Scores aren’t just numbers in a database — they’re cryptographically signed attestations stored onchain:
  1. The ML backend computes the score
  2. Signs it with the oracle key: keccak256(agentId, score, timestamp, chainId, contractAddress)
  3. Submits to Agether8004Scorer.submitScore() on Base
  4. The contract verifies the signature, stores the attestation, and publishes feedback to the ERC-8004 Reputation Registry
The signature includes chainId and contractAddress to prevent cross-chain and cross-contract replay attacks.
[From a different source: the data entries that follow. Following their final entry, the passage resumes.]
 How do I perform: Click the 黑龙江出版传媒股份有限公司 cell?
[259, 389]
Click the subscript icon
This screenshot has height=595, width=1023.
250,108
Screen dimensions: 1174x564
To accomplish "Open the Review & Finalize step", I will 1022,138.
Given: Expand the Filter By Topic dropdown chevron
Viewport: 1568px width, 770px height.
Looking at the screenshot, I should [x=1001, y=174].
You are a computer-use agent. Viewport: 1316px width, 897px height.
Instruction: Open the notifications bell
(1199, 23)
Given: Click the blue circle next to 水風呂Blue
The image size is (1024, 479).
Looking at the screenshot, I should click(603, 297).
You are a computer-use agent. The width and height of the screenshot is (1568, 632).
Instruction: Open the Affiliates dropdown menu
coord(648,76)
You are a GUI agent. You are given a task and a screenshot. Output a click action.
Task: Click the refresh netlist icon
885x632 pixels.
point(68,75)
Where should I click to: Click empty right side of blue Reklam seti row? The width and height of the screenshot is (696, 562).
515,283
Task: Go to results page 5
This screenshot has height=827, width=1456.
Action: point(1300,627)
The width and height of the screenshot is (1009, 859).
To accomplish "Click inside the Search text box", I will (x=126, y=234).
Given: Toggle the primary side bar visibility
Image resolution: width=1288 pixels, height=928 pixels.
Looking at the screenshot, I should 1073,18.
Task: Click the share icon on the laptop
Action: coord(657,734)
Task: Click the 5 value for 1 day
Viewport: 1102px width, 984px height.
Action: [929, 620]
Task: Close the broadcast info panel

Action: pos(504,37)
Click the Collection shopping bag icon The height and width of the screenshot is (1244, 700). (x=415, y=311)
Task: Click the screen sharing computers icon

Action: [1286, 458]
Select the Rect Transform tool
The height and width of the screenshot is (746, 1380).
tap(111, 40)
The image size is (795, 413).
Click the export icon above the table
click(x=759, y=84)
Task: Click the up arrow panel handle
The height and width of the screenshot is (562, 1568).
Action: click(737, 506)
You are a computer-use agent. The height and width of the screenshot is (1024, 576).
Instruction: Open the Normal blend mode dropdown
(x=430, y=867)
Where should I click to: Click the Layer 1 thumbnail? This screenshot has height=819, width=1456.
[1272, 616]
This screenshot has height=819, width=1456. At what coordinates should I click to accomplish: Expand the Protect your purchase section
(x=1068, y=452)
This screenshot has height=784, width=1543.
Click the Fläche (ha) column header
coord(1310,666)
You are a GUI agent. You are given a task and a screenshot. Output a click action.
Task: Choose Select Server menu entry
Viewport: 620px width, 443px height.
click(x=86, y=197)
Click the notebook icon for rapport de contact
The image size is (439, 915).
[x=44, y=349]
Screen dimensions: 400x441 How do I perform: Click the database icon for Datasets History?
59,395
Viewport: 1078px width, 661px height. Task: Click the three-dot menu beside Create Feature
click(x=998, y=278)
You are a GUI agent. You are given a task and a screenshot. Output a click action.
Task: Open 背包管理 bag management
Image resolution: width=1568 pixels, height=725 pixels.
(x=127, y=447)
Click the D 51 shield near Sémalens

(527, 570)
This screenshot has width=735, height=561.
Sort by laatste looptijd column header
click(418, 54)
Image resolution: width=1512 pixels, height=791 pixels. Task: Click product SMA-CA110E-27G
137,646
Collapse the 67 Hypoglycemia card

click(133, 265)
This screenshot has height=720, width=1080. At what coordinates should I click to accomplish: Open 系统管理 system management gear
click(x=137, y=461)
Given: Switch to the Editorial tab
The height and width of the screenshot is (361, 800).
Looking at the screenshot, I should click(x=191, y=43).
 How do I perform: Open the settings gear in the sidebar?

Attestations expire after 24 hours.

Querying Scores

Use the SDK to read scores:
import { ScoringClient } from '@agether/sdk';

const scoring = new ScoringClient({
  endpoint: 'http://95.179.189.214:3001',
});

// Free — read the current onchain score
const current = await scoring.getCurrentScore(agentId);
console.log(`Score: ${current.score}, Fresh: ${current.fresh}`);
Fresh score computation (via requestScore()) is x402-gated ($0.01 USDC) and returns your score with a breakdown of the contributing factors (KYA bonus, account bonus, balance bonus, history bonus, and base score).

Score → Reputation

When a score is submitted onchain, it’s also published as feedback to the ERC-8004 Reputation Registry:
Credit ScoreReputation Feedback
≥ 700+10 (strong positive)
≥ 500+5 (positive)
≥ 400-5 (negative)
< 400-10 (strong negative)
This bridges Agether’s credit system with the broader ERC-8004 agent reputation ecosystem — your lending behavior contributes to your agent’s overall onchain reputation.